**WRITTEN INSTRUCTION 1:** In the histogram instructions, what is the maximum count you may assume for any metacritic score?
**WRITTEN INSTRUCTION 2:** Continue the histogram instructions from the point where they stop.

**SELECTED TEXT:**
────

The metacritic scores range from 0 to 100. For this question, **ignore all games
that have a metacritic score of 0** (don't include them in the histogram).
Also, **don't remove duplicate games**. Leave them in. This might make the data
a little less accurate, but it simplifies the question.
Your histogram should consist of exactly 10 rectangles, each representing the
count of how many games are in a range of metacritic scores. The ranges are:
0 < rectangle 1 <= 10
10 < rectangle 2 <= 20
20 < rectangle 3 <= 30
30 < rectangle 4 <= 40
40 < rectangle 5 <= 50
50 < rectangle 6 <= 60
60 < rectangle 7 <= 70
70 < rectangle 8 <= 80
80 < rectangle 9 <= 90
90 < rectangle 10 <= 100
For example, rectangle 7 represents the number of games whose metacritic score
is greater than 60, and less than, or equal to, 70.
Again, games with a score of 0 are *not* counted.
As in the example below, at the top of each rectangle write the number of games.
Underneath the entire histogram, put a label saying what file the data is from.
Use the
[turtle.write](https://docs.python.org/3/library/turtle.html#turtle.write)
function to add text.
**You can assume that the maximum count for any metacritic score is 500**. So
make sure your histogram is entirely on the screen, and is as neatly drawn and
easy to read as in the example. Feel free to make yours look better, if you
like.
Here is the final histogram:
![histogram of asn_games.csv being drawn](histogramFinal_asn_games.png)

────

**DATA SHOWN:**

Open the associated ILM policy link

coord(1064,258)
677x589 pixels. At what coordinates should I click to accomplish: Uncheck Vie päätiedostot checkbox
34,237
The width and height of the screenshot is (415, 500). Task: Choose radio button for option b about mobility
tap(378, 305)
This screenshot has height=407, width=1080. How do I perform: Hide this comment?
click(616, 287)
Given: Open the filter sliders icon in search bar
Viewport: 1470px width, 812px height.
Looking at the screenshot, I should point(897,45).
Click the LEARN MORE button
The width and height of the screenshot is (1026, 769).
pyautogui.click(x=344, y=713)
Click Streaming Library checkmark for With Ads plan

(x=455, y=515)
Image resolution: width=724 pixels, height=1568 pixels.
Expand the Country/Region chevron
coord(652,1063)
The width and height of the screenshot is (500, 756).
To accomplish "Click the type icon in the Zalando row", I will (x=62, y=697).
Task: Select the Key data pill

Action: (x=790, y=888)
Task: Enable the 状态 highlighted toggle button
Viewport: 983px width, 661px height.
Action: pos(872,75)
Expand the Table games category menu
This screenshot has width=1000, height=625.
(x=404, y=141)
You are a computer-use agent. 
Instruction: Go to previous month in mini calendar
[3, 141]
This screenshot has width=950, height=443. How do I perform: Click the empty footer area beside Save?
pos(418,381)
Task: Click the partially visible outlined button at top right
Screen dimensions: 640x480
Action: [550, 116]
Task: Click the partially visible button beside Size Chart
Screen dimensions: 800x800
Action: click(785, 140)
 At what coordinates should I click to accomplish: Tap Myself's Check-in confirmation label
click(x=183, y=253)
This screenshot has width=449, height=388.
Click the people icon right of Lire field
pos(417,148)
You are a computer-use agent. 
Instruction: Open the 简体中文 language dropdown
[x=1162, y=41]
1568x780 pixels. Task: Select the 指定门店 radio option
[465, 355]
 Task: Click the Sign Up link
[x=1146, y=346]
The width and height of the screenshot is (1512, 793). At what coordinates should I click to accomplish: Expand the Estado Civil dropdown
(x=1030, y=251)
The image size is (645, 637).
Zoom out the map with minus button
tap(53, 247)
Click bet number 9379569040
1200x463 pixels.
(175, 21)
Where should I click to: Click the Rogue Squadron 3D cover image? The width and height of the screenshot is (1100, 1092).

────

**WRITTEN ANSWER 1:** 500

**WRITTEN ANSWER 2:**
And the histogram being drawn:
![histogram of asn_games.csv being drawn](histogramDrawing_asn_games.gif)
## Marking Scheme
**Question 1**: **2 marks** (1 for each part)
**Question 2**: **2 marks**
**Question 3**: **2 marks** (1 for each part)
**Question 4**: **2 marks** (1 for each part)
**Question 5**: **3 marks** (1 for each part)
**Question 6**
- **1 mark** for neatly drawn and spaced rectangles that are proportionally
correct
- **1 mark** for correct and readable counts on top of the rectangles
- **1 mark** for a correct and readable label under the histogram
- **1 mark** for the entire histogram being at least as neatly drawn and
readable as the one in the example (or better!)
**2 marks** overall: consistent indentation and spacing (all blank lines and
spaces should have a good reason for being there)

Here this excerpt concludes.